AIM> Please copy out the lines from the one containing "Given: Click the L size row label" down to the one containing "Looking at the", including both, and nothing else.

DATASET ROWS>
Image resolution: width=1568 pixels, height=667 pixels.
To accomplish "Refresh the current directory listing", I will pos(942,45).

==

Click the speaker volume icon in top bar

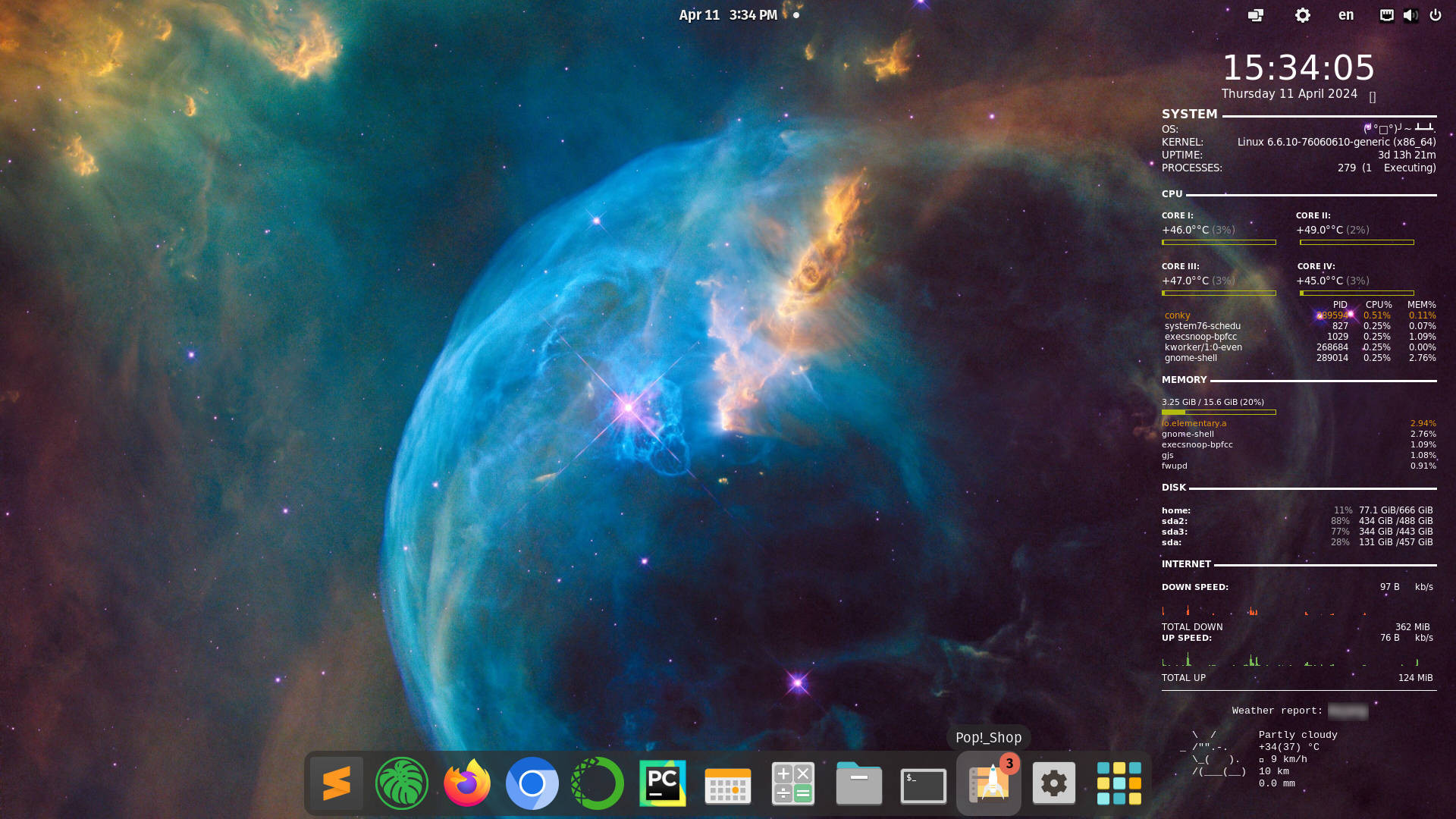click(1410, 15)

* * *

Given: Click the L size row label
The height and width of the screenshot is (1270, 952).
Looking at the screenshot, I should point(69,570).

ANSWER TO THIS PROBLEM>
Given: Click the L size row label
The height and width of the screenshot is (1270, 952).
Looking at the screenshot, I should point(69,570).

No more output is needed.